MedImageInsight: Open-Source Medical Image Embedding Model
This repository provides a simplified implementation for using the MedImageInsight model, an open-source medical imaging embedding model presented in the paper MedImageInsight: An Open-Source Embedding Model for General Domain Medical Imaging by Noel C. F. Codella et al. The official guide to access the model from Microsoft is quite complicated, and it is arguable whether the model is truly open-source. This repository aims to make it easier to use the MedImageInsight model for various tasks, such as zero-shot classification, image embedding, and text embedding.
What we have done:
- Downloaded the models from Azure
- Got rid of all the unnecessary files
- Got rid of unnecessary MLflow code to make a standalone implementation
- Moved to uv for dependency management
- Added multi-label classification
- Created an example with the FastAPI service
Usage
- Clone the repository and navigate to the project directory.
Make sure you have git-lfs installed (https://git-lfs.com)
git lfs install
git clone https://huggingface.co/lion-ai/MedImageInsights
- Install the required dependencies We are using uv package manager to simplify the installation.

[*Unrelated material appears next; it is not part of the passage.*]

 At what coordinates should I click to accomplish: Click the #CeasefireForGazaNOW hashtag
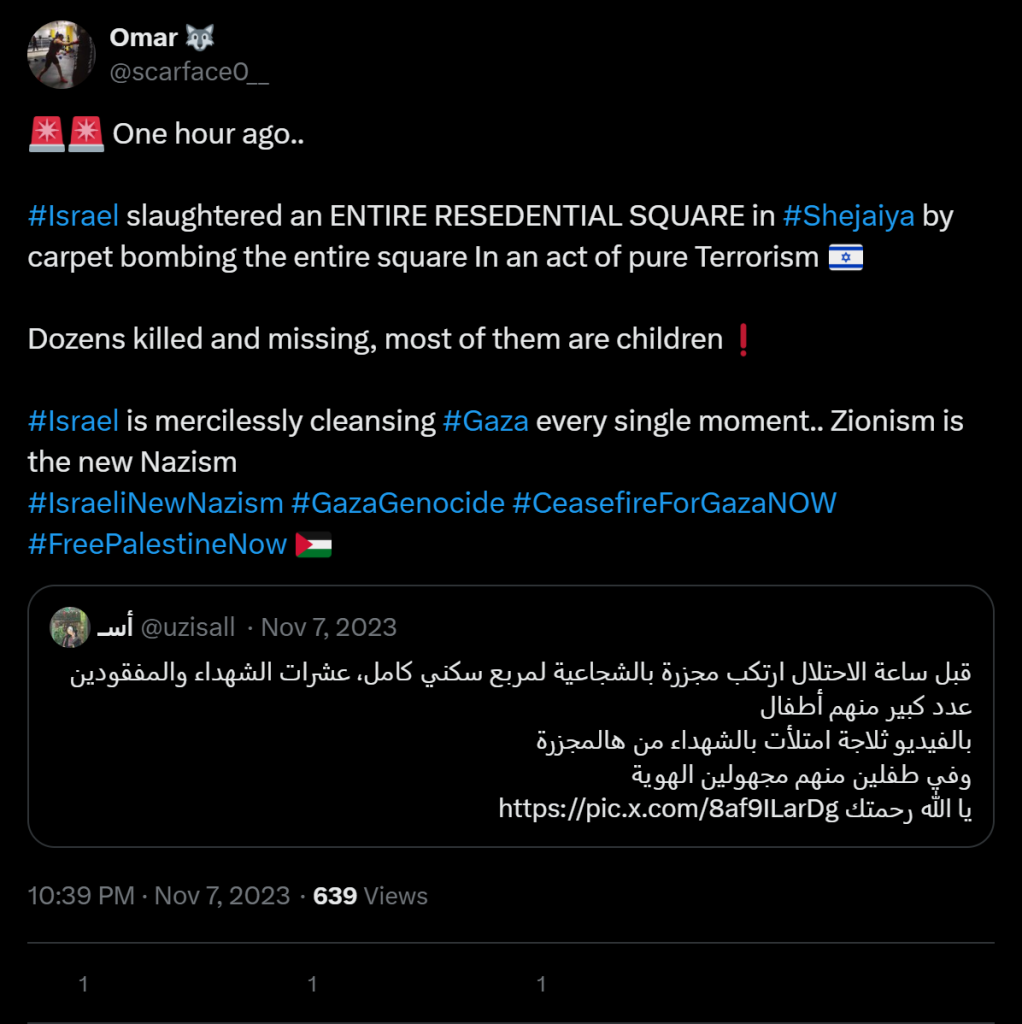pos(674,502)
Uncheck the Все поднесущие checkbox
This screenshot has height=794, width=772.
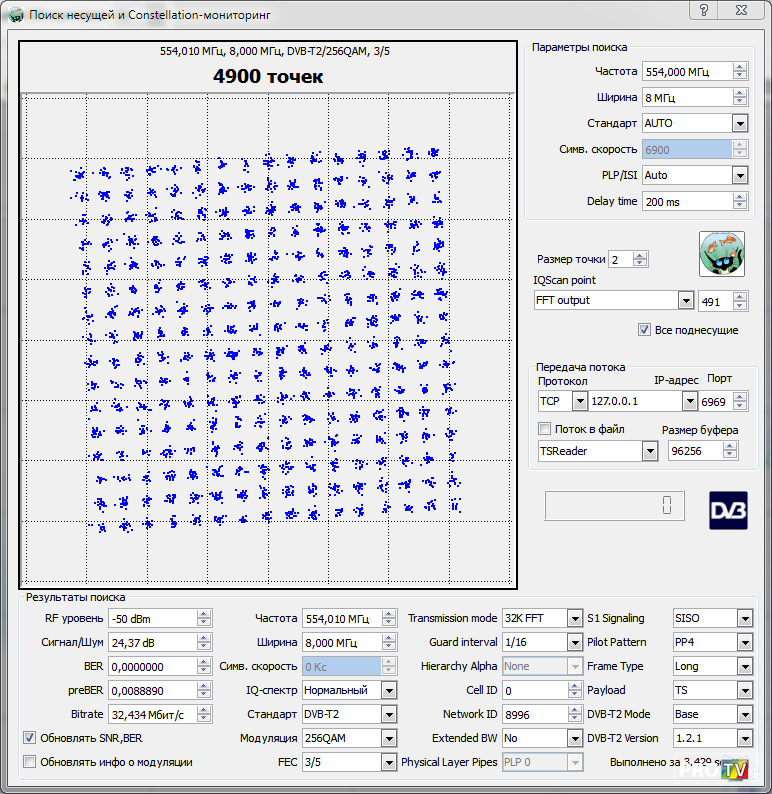(644, 329)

To create a virtual env, simply run:
uv sync
Or to run a single script, just run:
uv run example.py
That's it!
Examples
See to the example.py
file.
Zero-shot image classification
Here's an example of how to use the MedImageInsight
class for zero-shot classification:
# Initialize classifier
classifier = MedImageInsight(
model_dir="2024.09.27",
vision_model_name="medimageinsigt-v1.0.0.pt",
language_model_name="language_model.pth"
)
# Load model
classifier.load_model()
# Read image
image = base64.encodebytes(read_image("image.png")).decode("utf-8")
# Zero-shot classification
images = [image]
labels = ["normal", "Pneumonia", "unclear"]
results = classifier.predict(images, labels)
print(results)
Multi-label zero-shot image classification
Run multi-label image classification (without softmax at the end)
# Multilabel classification example
images = [image]
labels = ["normal", "Pneumonia", "Fracture", "Tumor"]
results = classifier.predict(images, labels, multilabel=True)
print(results)
Image embeddings
results = classifier.encode(images=images)
print(results["image_embeddings"])
Text embeddings
results = classifier.encode(texts=labels)
print(results["text_embeddings"])
FastAPI server
uv run fastapi_app.py
Go to localhost:8000/docs to see the swagger.
The application provides endpoints for classification and image embeddings. Images have to be base64 encoded.
Roadmap
- Basic implementation
- Multilabel classification
- FastAPI service
- HF compatible API (from_pretrained())
- Explainability
Acknowledgments
This repository is based on the work presented in the paper "MedImageInsight: An Open-Source Embedding Model for General Domain Medical Imaging" by Noel C. F. Codella et al. (arXiv:2410.06542).